Where We Are When There's Nothing at the Center

by Sherry Salman

Pub Date: July 12th, 2013
ISBN: 978-1935528456
Publisher: Spring Journal, Inc.

A Jungian psychoanalyst explores the deep human need for concepts of wholeness and completeness and finds that need is the source of many problems.

Cosmic-tuned mandalas and mass murders might seem diametrically opposed—but that’s only at first blush. According to Salman, seemingly peaceful spiritual and social concepts of oneness have a propensity to enslave the collective imagination. What follows is a rigorous academic undertaking that finds danger amid what the author calls “magic circles”—any convention or system purporting to be the tonic for humankind’s nagging fear of dissolution.
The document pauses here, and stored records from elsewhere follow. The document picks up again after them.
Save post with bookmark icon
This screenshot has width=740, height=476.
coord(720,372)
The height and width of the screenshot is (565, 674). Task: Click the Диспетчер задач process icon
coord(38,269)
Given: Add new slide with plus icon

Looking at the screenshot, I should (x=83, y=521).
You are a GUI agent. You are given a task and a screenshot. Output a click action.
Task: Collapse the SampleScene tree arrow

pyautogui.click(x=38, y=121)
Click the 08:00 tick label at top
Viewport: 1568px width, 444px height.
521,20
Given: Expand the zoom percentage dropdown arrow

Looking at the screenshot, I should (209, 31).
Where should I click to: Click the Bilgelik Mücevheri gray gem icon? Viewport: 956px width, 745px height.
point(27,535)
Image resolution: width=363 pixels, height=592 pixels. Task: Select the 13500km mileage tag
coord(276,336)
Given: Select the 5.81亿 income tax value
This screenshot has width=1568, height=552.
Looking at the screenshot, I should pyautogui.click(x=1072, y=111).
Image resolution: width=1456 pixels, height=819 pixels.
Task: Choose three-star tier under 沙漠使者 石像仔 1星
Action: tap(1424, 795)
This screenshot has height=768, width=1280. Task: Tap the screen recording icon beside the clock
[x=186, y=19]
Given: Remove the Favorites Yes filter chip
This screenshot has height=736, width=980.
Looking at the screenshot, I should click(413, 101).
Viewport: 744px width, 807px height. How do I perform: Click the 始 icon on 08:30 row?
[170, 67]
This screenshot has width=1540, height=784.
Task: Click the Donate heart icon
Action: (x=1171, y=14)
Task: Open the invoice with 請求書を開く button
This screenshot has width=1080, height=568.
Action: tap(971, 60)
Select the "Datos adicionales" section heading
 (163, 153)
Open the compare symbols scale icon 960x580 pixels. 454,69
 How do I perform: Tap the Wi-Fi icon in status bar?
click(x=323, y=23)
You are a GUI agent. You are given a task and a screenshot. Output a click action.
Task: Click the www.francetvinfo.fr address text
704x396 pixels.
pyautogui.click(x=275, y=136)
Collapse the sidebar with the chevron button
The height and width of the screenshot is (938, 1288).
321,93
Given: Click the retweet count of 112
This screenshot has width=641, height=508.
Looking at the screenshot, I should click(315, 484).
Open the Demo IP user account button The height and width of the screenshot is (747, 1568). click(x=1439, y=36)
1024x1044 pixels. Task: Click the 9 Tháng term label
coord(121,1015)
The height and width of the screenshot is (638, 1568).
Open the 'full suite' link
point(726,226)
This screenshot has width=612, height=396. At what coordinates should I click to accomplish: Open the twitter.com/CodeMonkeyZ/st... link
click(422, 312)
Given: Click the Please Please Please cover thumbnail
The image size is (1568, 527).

The author examines varying political systems, religious practices and psychoanalytic thought throughout history and gauges their essential reliance on that phantom notion of totality. The most accessible and relevant example of this is the Internet. Despite the level playing field and enlightened interconnectivity that the Internet promises, the author notes that the Web’s “wholeness” can also be used for sinister aims—such as the spread of terror. For every tweet of free speech, there’s an echo chamber of narrow-minded venom. And, Salman believes, such is the case with all notions of wholeness; the completeness seems beneficial but in fact causes harm and rifts among people. Salman’s command of language is impressive, but many readers may find her prose dense and overly academic: “As he matured, Jung elaborated the goal of totality using the alchemical imagery of the stone (the seed) that begins its journey as a chaotic massa confusa…” and so on. Readers who rack their personal lexicons and still can’t shake out terms like “pharmakon” and “pychopomps” will undoubtedly feel left out. Those with enough fortitude and endurance to digest the “mythopoetic” mind, however, will be rewarded. Understanding the roots of fundamentalism and totalitarianism is challenging, but worth contemplating.

A smart, challenging discourse that succeeds despite an annoyingly unapologetic fondness for dry, academic wordplay.